Дело в том, что никому из родителей, в общем-то, не дано проявить ту объективность в оценке своего ребенка, какой обладает его учитель. Никто из родителей не способен по-настоящему поверить, что его ребенок мог оказаться лжецом, задирой, обманщиком, вором или, что еще хуже, самым заурядным учеником, ни в чем не проявляющим исключительности. Преподавателям, разумеется, известно, что исключительные дети встречаются крайне редко. Все мальчики ленивы. Все мальчики лгут. И родители, какими бы прогрессивными или реалистичными они теоретически ни были, в повседневной жизни странным образом перестают замечать, что именно интересует их сына, что его тревожит и в чем его недостатки; из-за этого именно родителей мальчики часто воспринимают как людей в лучшем случае ненадежных, а в худшем – как откровенную помеху.
– Плохо успевал? – с некоторым удивлением переспросил я. – Но, по-моему, в целом он…
– При всем моем уважении к вам, мистер Стрейтли, я вынужден заметить, что вы знакомы с моим сыном менее одного триместра, тогда как я его знаю уже четырнадцать лет и, разумеется, сразу вижу, если он работает не в полную силу.
Я только вздохнул про себя. Великие боги! Да ведь передо мной педагог! Некоторые родители никак не могут согласиться с тем, что их сына учит какой-то простой учитель. Они считают, что были вынуждены предоставить простым школьным учителям возможность заниматься с их сыном; что они как бы выдали им соответствующую временную доверенность и уверены, что имеют полное вправо тыкать пальцем в каждый пирожок, становясь совершенно невыносимыми и постоянно высказывая свое мнение относительно преподавания абсолютно всех школьных предметов, начиная с физкультуры, и абсолютно всё критикуя, даже качество школьных обедов. Наверное, мне заранее следовало ожидать от Харрингтонов чего-то подобного; уже тот факт, что они учили своего мальчика дома, должен был бы меня насторожить. Нет, эти люди явно были еще не готовы уступить кому-то возможность контролировать процесс обучения их сына.

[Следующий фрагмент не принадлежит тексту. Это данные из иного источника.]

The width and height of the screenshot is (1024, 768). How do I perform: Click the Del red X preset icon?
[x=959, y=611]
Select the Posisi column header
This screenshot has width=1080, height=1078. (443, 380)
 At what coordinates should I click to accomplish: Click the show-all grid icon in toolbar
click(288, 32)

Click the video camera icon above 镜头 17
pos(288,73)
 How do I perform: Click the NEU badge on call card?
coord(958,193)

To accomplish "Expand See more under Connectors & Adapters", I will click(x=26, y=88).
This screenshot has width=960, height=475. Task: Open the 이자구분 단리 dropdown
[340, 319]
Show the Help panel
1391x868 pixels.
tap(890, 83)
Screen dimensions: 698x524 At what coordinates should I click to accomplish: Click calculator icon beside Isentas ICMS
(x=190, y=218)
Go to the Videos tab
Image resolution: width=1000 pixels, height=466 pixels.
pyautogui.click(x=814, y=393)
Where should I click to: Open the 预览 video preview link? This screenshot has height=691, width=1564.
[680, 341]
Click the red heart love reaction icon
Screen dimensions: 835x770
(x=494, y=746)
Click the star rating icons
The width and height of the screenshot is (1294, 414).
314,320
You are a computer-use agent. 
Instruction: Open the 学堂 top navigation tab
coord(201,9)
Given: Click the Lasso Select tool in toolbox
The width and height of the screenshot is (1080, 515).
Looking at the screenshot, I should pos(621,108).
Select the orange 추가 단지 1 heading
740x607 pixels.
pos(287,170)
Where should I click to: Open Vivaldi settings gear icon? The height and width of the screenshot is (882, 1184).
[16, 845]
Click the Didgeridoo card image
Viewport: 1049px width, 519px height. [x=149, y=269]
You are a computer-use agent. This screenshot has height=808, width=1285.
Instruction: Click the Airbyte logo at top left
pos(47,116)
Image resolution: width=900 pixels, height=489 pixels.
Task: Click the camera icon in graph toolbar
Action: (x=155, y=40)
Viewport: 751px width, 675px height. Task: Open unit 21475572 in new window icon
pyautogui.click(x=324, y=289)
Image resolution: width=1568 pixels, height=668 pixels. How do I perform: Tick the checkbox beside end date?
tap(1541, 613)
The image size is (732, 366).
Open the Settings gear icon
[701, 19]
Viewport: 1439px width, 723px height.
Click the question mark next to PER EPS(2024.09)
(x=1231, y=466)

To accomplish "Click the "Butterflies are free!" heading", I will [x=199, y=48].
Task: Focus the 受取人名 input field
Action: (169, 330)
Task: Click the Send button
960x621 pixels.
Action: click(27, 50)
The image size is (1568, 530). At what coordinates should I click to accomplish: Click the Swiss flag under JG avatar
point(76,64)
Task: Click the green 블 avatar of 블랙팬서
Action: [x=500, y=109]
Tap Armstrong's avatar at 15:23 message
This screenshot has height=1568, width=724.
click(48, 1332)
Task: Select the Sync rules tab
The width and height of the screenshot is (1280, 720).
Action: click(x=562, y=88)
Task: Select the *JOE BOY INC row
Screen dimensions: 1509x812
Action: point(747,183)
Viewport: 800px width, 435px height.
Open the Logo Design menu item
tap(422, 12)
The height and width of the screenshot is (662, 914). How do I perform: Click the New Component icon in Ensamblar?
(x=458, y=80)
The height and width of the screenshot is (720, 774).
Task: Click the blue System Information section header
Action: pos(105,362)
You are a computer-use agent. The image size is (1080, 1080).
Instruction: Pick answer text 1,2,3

– Джонни очень способный, – сказал я. – В моем классе он значительно выше среднего уровня. У него самые высокие оценки по латыни. И по математике. Но не может же он быть на первом месте по всем предметам.
Миссис Харрингтон легким движением руки отмела в сторону мои попытки поговорить о достижениях ее сына в области латыни и математики и заявила:
– Мы прекрасно знаем, что он очень способный мальчик. Но, как вы, наверное, уже поняли, ему оказалось непросто приспособиться к школьным условиям. Он чувствует себя здесь чужим. Он не привык к таким большим зданиям, к такому огромному количеству учеников. К тому же он вообще чрезвычайно чувствителен.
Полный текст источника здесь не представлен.